Ouagadougou - La justice burkinabè a lancé vendredi un mandat d’arrêt contre Guillaume Soro, le président de l’Assemblée nationale ivoirienne et ancien chef de la rébellion, une décision qui menace d’empoisonner les relations entre les deux pays voisins, fortement imbriqués à plusieurs niveaux.
Les présidents ivoirien Alassane Ouattara et burkinabè Roch Marc Christian Kaboré, fraîchement élu, cherchaient récemment à normaliser les relations alors que l’ancien chef d’Etat burkinabé, Blaise Compaoré, chassé par la rue en 2014, avait été un des principaux alliés de M. Ouattara.
Selon une source judiciaire burkinabè, "un mandat d’arrêt international a été lancé contre M. Soro dans le cadre de l’enquête sur le putsch (raté du 17 septembre) et les écoutes téléphoniques". Ces écoutes concernent une conversation, diffusée dans la presse en novembre, attribuée à Guillaume Soro et Djibrill Bassolé, ex-ministre des Affaires étrangères burkinabè (sous le régime de Compaoré).

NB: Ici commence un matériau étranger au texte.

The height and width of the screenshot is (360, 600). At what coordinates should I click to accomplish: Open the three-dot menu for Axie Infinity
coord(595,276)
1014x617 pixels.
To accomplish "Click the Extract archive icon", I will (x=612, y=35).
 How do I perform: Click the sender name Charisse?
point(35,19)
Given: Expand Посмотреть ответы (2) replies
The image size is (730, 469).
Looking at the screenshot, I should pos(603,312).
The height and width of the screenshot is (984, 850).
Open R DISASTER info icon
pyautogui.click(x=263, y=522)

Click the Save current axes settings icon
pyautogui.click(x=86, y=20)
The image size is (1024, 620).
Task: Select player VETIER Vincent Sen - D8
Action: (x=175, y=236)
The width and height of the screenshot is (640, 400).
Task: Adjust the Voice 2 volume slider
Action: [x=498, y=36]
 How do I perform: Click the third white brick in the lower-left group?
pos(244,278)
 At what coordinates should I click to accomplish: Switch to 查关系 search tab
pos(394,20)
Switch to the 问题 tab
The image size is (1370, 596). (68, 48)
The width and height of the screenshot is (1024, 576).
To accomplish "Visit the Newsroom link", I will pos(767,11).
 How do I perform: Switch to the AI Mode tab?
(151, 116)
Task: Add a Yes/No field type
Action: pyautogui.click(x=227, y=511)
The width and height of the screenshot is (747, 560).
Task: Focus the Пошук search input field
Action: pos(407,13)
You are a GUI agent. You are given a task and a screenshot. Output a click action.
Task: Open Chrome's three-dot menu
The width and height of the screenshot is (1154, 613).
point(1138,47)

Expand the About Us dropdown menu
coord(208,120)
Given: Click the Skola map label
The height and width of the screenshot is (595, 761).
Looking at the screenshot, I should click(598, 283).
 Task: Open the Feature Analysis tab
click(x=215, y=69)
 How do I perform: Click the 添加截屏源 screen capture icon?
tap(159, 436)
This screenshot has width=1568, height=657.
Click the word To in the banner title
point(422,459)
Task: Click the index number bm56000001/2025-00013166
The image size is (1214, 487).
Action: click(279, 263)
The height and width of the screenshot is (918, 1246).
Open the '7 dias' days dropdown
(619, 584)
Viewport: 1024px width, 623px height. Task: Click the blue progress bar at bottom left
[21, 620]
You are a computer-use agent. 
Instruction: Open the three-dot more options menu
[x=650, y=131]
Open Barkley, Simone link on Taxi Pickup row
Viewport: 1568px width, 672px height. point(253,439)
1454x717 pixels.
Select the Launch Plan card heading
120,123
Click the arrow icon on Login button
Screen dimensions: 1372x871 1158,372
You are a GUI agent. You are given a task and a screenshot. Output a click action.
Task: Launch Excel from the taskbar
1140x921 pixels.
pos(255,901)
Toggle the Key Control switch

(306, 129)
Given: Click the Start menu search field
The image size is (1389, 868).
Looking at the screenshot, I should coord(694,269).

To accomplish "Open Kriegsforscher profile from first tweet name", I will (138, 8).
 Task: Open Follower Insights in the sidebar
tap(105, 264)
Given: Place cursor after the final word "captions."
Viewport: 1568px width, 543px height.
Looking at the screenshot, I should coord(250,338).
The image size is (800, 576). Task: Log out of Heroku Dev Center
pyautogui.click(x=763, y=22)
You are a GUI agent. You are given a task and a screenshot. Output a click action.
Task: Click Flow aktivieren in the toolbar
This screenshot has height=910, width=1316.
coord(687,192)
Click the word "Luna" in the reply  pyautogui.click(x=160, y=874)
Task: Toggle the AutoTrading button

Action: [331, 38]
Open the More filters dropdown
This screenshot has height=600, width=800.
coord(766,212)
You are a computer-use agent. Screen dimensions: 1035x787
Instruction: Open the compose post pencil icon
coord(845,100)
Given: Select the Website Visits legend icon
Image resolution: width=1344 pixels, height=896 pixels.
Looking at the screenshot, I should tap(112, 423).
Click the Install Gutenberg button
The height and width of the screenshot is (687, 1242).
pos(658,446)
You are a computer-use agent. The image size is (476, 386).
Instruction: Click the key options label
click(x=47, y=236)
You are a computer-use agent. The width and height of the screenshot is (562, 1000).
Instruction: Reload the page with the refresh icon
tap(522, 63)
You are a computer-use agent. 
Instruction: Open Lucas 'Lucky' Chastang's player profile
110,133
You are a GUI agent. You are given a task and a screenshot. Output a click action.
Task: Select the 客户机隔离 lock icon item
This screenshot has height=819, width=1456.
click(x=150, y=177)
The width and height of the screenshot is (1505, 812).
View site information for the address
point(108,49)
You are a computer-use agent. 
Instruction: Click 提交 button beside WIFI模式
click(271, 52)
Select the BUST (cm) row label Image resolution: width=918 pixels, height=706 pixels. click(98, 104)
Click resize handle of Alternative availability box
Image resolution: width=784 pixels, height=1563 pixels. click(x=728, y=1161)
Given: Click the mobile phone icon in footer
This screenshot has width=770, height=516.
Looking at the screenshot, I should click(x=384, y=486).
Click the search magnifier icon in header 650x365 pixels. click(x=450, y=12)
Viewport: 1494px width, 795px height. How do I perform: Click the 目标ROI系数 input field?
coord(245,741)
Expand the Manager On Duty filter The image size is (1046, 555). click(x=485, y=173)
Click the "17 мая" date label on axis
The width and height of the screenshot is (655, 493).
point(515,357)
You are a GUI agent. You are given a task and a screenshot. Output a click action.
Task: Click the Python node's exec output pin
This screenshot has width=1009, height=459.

Guillaume Soro et Djibrill Bassolé - ce dernier, qui fut un homme clé du régime Compaoré tombé en 2014, est actuellement emprisonné - ont tous deux nié depuis avoir eu cette conversation, dénonçant une "manipulation".
Dans l’enregistrement d’une quinzaine de minutes, les deux interlocuteurs envisagent la possibilité de soutenir le putsch (alors en cours) mené par le général Gilbert Diendéré, ancien bras droit de Compaoré et chef de Régiment de sécurité présidentielle (RSP), l’unité putschiste.
Officiellement, la Côte d’Ivoire n’a rien reçu de la part de la justice du Burkina, mais Moussa Touré, un proche conseiller de M. Soro, a réagi avec vigueur: "Si ce mandat était avéré, ce serait un acte hostile contre la Côte d’Ivoire et il ne resterait pas sans réponse", a-t-il déclaré, qualifiant le mandat "d’improbable".
"Nous avons été informés via les réseaux sociaux qu’un mandat d’arrêt contre le président de l’Assemblée nationale ivoirienne aurait été envoyé. La notification par les réseaux sociaux n’a pas de valeur juridique", a-t-il ironisé.
- Compaoré, ancien soutien de Ouattara -
En décembre, le commissaire du gouvernement (procureur militaire) du Burkina, le lieutenant-colonel Norbert Koudougou, avait toutefois indiqué que les enregistrements avaient été versés au dossier, soulignant qu’"un expert" serait chargé d’authentifier ou de discréditer ces écoutes. Début décembre, le
Premier ministre en exercice Isaac Zida avait affirmé à la radio privée Savane FM, que les enregistrements étaient "authentiques".
Ce mandat survient alors que la justice militaire du Burkina Faso, qui a aussi en charge le dossier du pustch, a lancé un autre mandat en décembre contre l’ex-président burkinabè Blaise Compaoré qui vit en exil en Côte d’Ivoire.
La justice burkinabè s’intéresse à son rôle dans la mort de l’ancien chef d’Etat Thomas Sankara, tué en 1987 lors du coup d’Etat qui le porta au pouvoir.
Pendant les fêtes de fin d’année, une photo prise dans l’est du pays du président ivoirien Ouattara aux côtés de Balaise Compaoré, qui a circulé dans la presse et les réseaux sociaux, a été interprétée par certains comme une marque de solidarité de M. Ouattara à M. Compaoré, un de ses principaux soutiens internationaux avant son élection et surtout lors de la crise postélectorale en Côte d’Ivoire en 2010-2011.
Signe du rapprochement voulu par Abidjan avec les nouvelles autorités à Ouagadougou, M. Ouattara s’était déplacé en personne fin décembre à l’investiture de M. Kaboré, ancien baron du régime Compaoré qu’il a quitté un an avant sa chute.
Vendredi, certains observateurs avouaient ouvertement leur "surprise" devant ce mandat d’arrêt alors que les deux présidents paraissaient sur la même longueur d’ondes.
M. Soro, qui a également fait l’objet en décembre d’un mandat d’amener français dans le cadre de la plainte d’un fils de l’ancien président Gbagbo, s’était défendu mi-décembre devant l’Assemblée nationale affirmant que ces écoutes étaient des "chimères" et qu’il était "victime d’une des pires campagnes de dénigrement et de calomnie".
Le 16 septembre, des soldats du RSP avaient pris en otage le président Michel Kafando et le gouvernement avant de proclamer le coup d’État le lendemain. La mobilisation des citoyens et de l’armée loyaliste avait conduit à l’échec du putsch une semaine plus tard.